I was thankful that the magical process that allowed us to do such an amazing transformation also managed to leave me with the clothes I started with. It didn't make sense. In the movies I'd watched, werewolves woke up naked.
But hey, I was different, wasn't I? A were spider, not a wolf.
I limped down the street, hoping a cop wouldn't stop me. I had to look terrible—I felt terrible. My knee ached, my hip sung out in pain with each step and I couldn't forget the still burning ember in my collarbone, could I?
"How do I call him?"
The Skriven? You don't want to do that.
"Yes I do. I'm tired, I have no money, I can't jump in my world without owing that freakish monster and Zech is out here somewhere. You do remember him, don't you?" I looked like I was talking to myself. The homeless woman with a dirty stocking hat on despite the heat of the night gave me wide berth.
You'll be indebted to him even more.
"At the moment, I don't care."
You keep saying that. Soon he'll have you so wrapped up that you'll never escape. Your soul, your body. He will own you. Do you want that?
"I want to go home. I want my normal life back. I want my sucky, sad marriage that will end in a sucky, sad divorce. I want normal, damn it." I leaned against the side of a closed café, the brick still warm from the day's sun. I couldn't walk anymore. Didn't see the point.
Say his name. His true name. Tytan Serce. Call him as his Archaeon Tezrya. He'll come.

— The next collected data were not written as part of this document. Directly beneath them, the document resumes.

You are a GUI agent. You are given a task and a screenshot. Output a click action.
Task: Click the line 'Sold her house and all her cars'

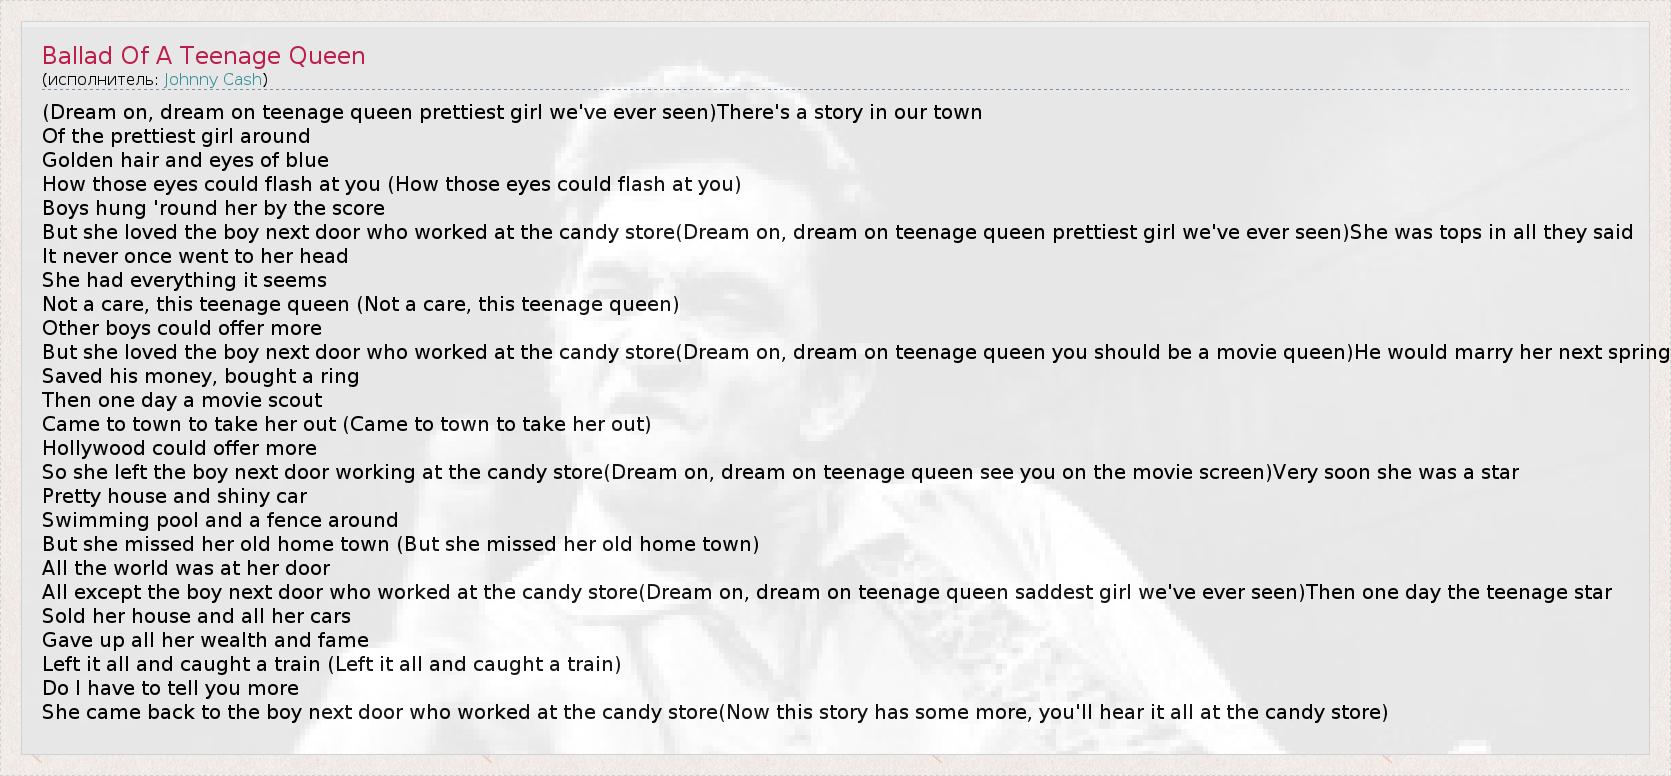[196, 616]
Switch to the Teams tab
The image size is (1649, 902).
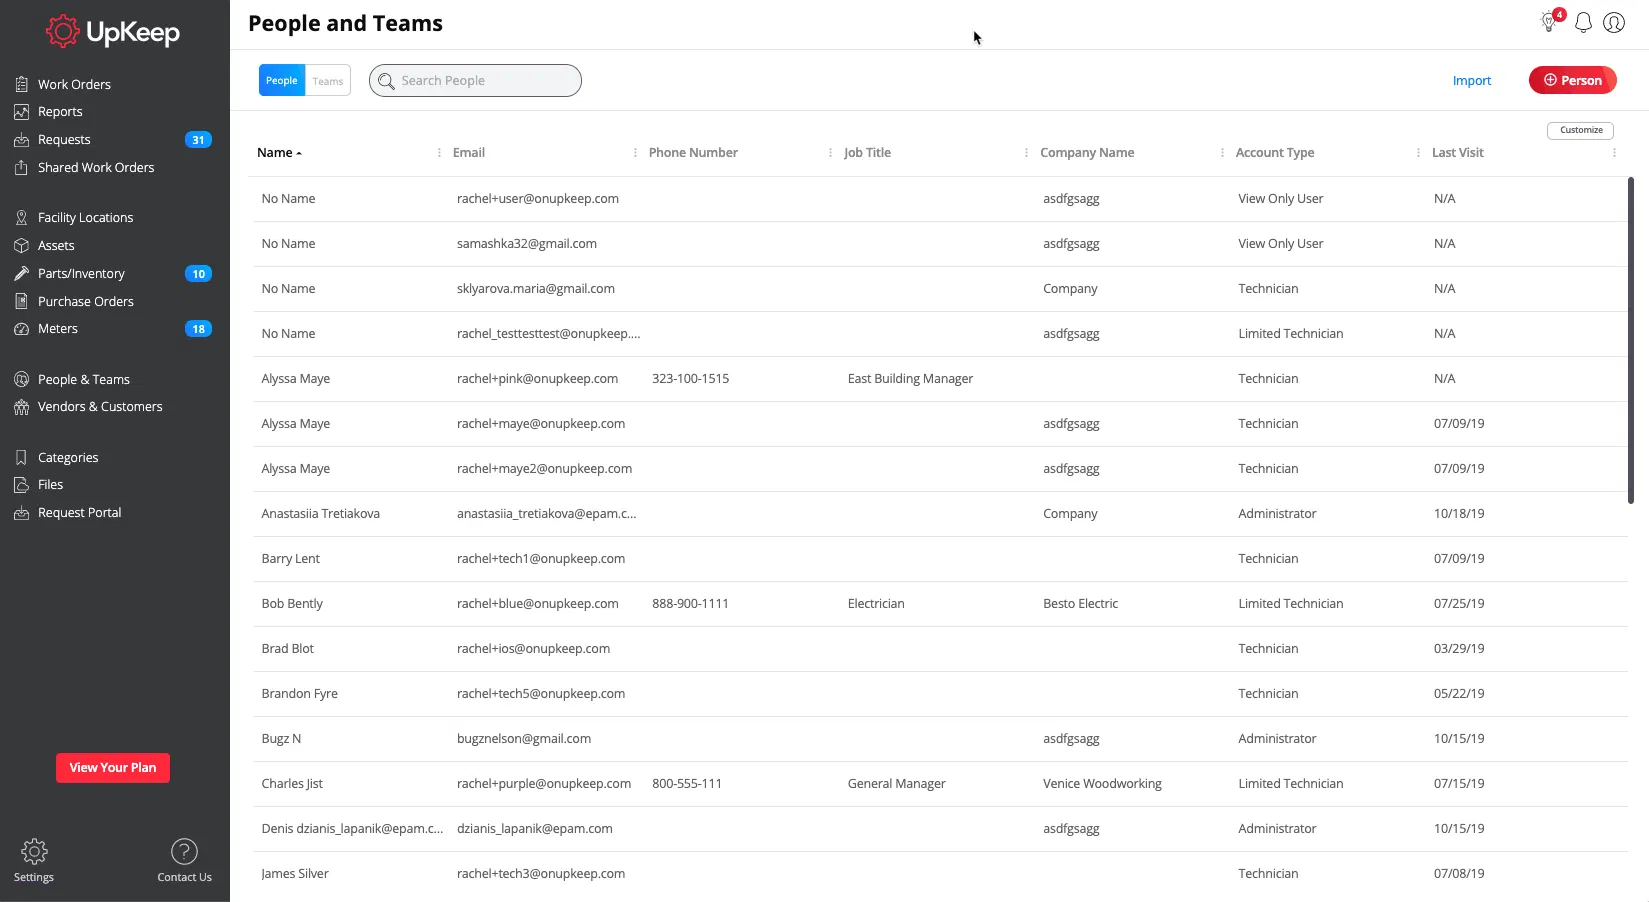(x=328, y=81)
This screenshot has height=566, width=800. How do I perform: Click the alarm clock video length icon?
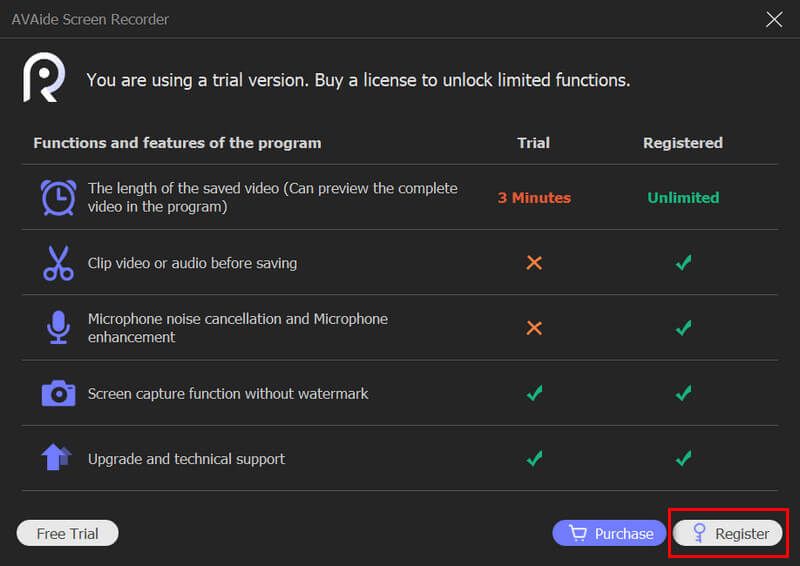tap(58, 197)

"Thank you." She didn't answer. I didn't care. I called his name, demanded his presence. In moments he appeared, looking too good, too heroic in my head.

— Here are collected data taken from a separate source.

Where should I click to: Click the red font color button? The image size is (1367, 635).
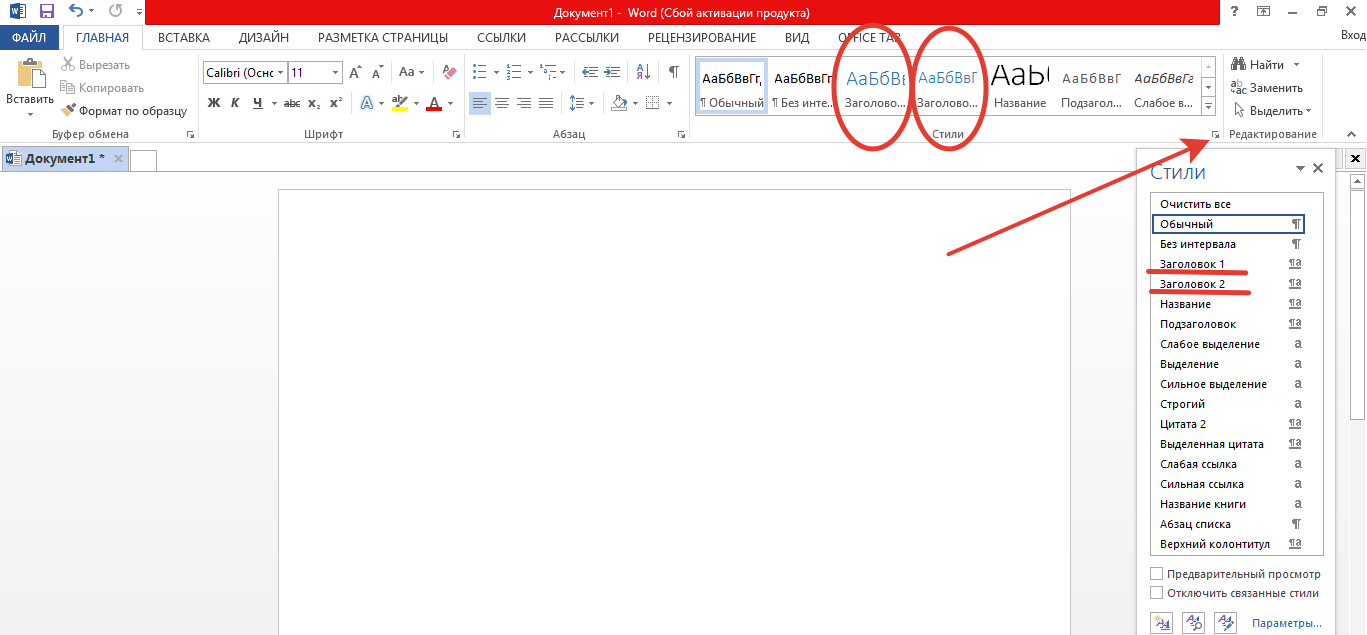(x=434, y=103)
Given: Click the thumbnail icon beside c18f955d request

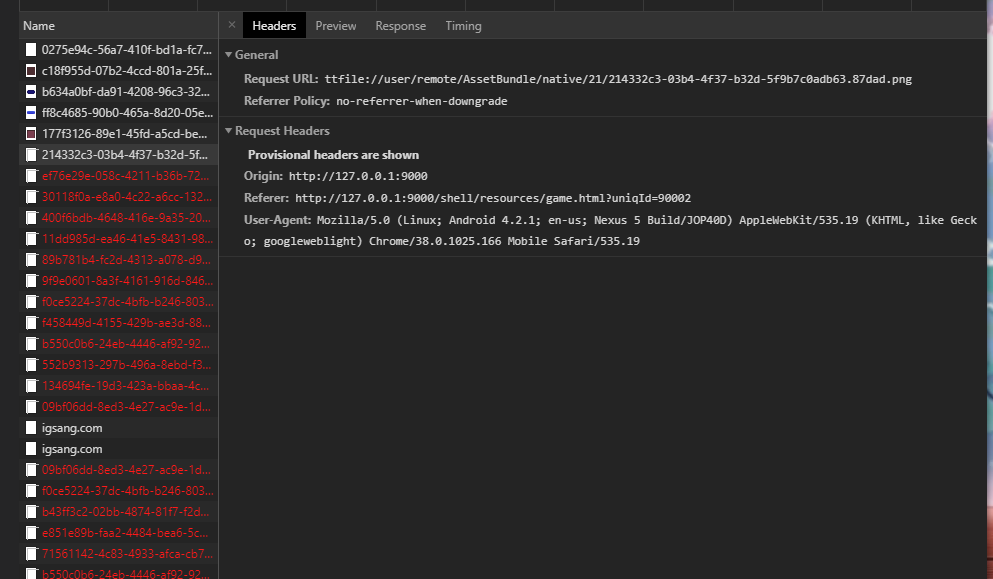Looking at the screenshot, I should click(x=31, y=70).
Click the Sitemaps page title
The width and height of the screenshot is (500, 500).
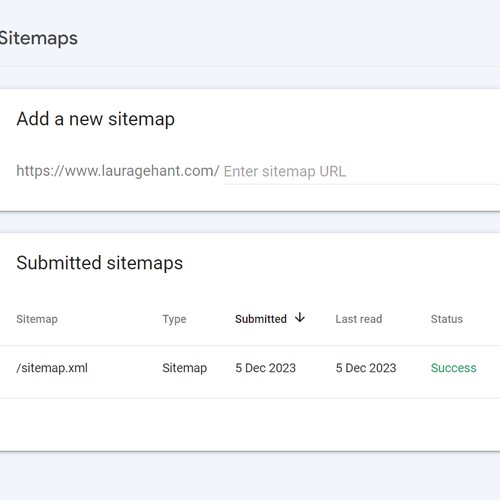click(x=38, y=38)
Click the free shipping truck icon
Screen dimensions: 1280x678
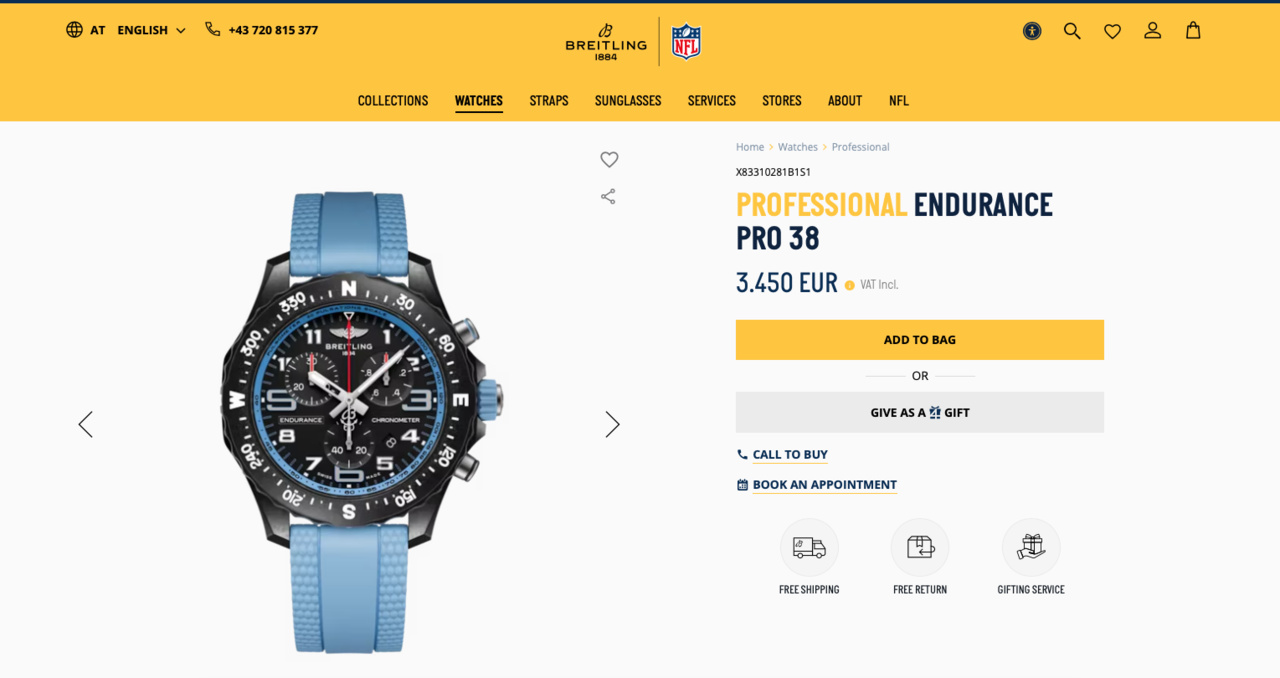click(x=809, y=547)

"What the fuck did you do?"
I laughed. I slid down the wall and laughed until I cried.
Tytan crossed his arms over his chest, unmoved by my waterworks. "You pulled Skriven magic."
Laughter and tears dwindled to snorts, the tired amusement still hanging on even though it wasn't funny. My cheeks were wet. "Don't know how. Don't care. Just get me home."
He squatted down in front of me. "Ravana wants you for her own. You don't even want to know what that means." He ran his hand through his hair, a human gesture that looked strange on him somehow. Maybe I expected his hair to be an illusion. I giggled again.
"Humans and their weak minds." He laid his hand on the side of my head and at once a soothing calm flow over me. I sagged a little as my muscles relaxed under his ministrations. "Everything I do goes through Ravana. It's for her I made,” he paused, giving me a look. “Lucy. For her I made the new formless one that I plan to keep far from you." He shook his head. "Shit."
I nodded, too tired to speak. I needed sleep. "Where's Zech?"
"Hiding in an unlocked car a half a block away."
"Can you take me home? Get him to the shelter?"
"What do I look like, a nurse maid?" He slapped me on the cheek—not hard enough to hurt, only a few light taps. "What am I going to do with you? The only thing that saved you was our bond. Even she can't take away an Archaeon Tezrya. Lucky you." He held out his hand. I stared as if it were a brick, dung, or something just as incongruous. "Take it. I distinctly remember you ordering me not to grab at you."
My eyebrows rose. "And you're listening?"
His dimple reappeared. "Don't get used to it."
I took his hand and he pulled me to my feet, slipping an arm around my waist. "Home James," I said, slurring the words. When he snorted, I laughed again.
"Home. If you hadn't helped me so well tonight I would let Ravana have you."